# Steps in Factor Analysis
# A) Test assumptions of Factor Analysis such as Factorability
# B) Exploratory Factor Analysis (EFA)
# C) Determine the number of Factors
# D) Identify which item belong to which factor
# E) Drop items as necessary and repeat steps c and d
# F) Name and define factors. For example - For Factor 1 - Pain Reliever Action and Factor 2 - Pain Reliever side effects. You may give good names.
# G) Examine correlations among factors
# H) Analyze internal reliability
#Load required libraries
library(corpcor)
library(GPArotation)
library(psych)
library(ggplot2)
##
## Attaching package: 'ggplot2'
## The following objects are masked from 'package:psych':
##
## %+%, alpha
library(MASS)
library(MVN)
## sROC 0.1-2 loaded
##
## Attaching package: 'MVN'
## The following object is masked from 'package:psych':
##
## mardia
library(psy)
##
## Attaching package: 'psy'
## The following object is masked from 'package:psych':
##
## wkappa
library(readxl)
#load data
painReliefData <-read_excel("D:/PGPBABI/Advance stats/practise assignment-pain relief/pain relief Factor Analysis.xlsx", col_names = TRUE)
str(painReliefData)
## Classes 'tbl_df', 'tbl' and 'data.frame': 100 obs. of 6 variables:
## $ do not upset stomach: num -2.6075 -2.5977 -0.6027 0.0515 -2.5975 ...
## $ no bad side effects : num -2.0409 0.5938 0.0568 -1.4052 0.3321 ...
## $ stops the pain : num 0.668 -0.69 -2.635 -1.335 -0.825 ...
## $ works quickly : num 0.405 -0.814 -3.839 -1.148 -1.125 ...
## $ keeps me awake : num 1.3211 -0.5492 -0.5083 -0.0914 2.1677 ...
## $ limited relief : num -0.351 2.948 1.526 1.522 0.278 ...
#Normality
hzTest(painReliefData, qqplot = TRUE)

## Henze-Zirkler's Multivariate Normality Test
## ---------------------------------------------
## data : painReliefData
##
## HZ : 0.8930289
## p-value : 0.6047229
##
## Result : Data are multivariate normal.
## ---------------------------------------------
#We conclude data is multivariate normal.
#Linear relation between variables : Test by visually examining all or at least some of the #bivariate scatterplots
plot(painReliefData)

#We conclude that at least some of the variables are linear / almost linear.
#Testing of assumptions for Factor Analysis
# Re: https://en.wikiversity.org/wiki/Exploratory_factor_analysis/Assumptions
# 1. Factorability is the assumption that there are at least some correlations amongst the #variables so that coherent factors can be identified. Basically, there should be some #degree of collinearity among the variables but not an extreme degree or singularity among the variables.

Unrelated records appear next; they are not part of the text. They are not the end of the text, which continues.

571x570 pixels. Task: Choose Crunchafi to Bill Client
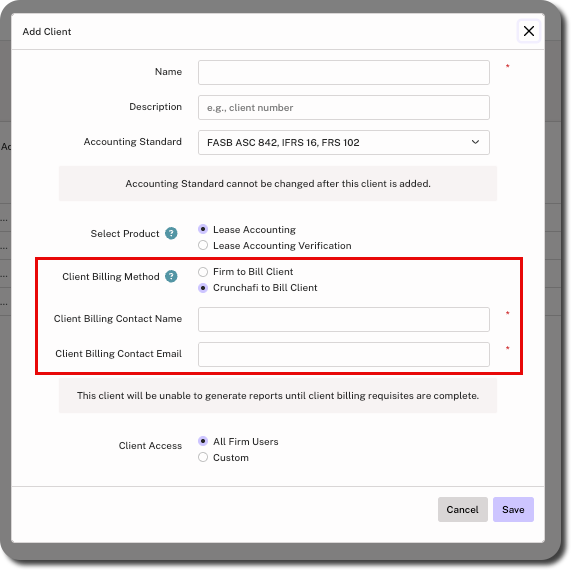[x=203, y=288]
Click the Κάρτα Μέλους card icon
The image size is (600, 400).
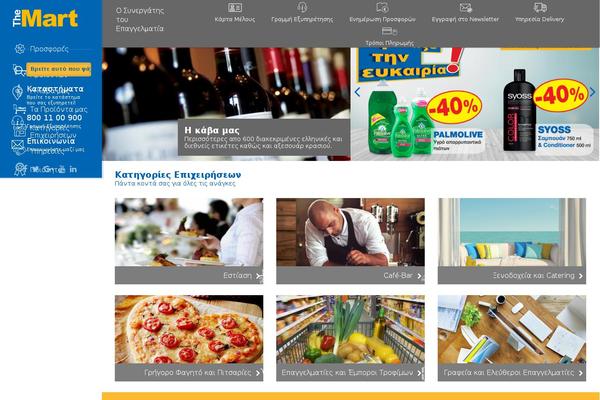235,7

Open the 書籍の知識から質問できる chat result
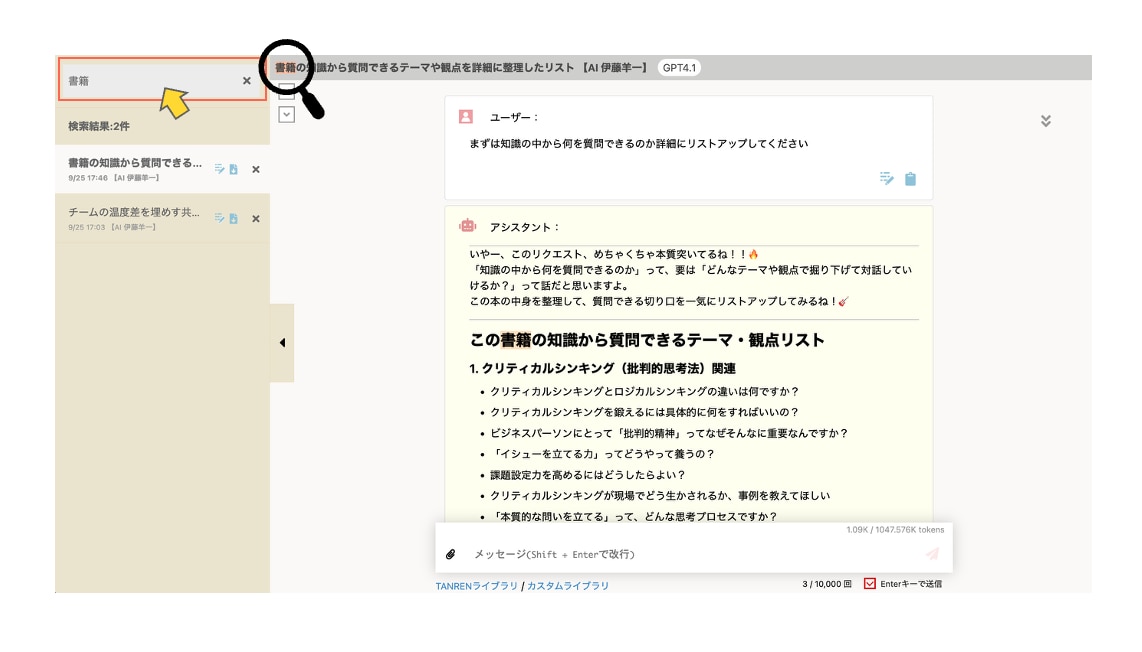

# Factorability can be examined via any of the following:
# a. Inter-item correlations (correlation matrix) - are there at least several sizable correlations - e.g. > 0.5?
# Correlation Matrix: To do the factor analysis we must have variables that correlate fairly #well with each other. The correlation matrix is generated in R to check the pattern of #relationship between variables.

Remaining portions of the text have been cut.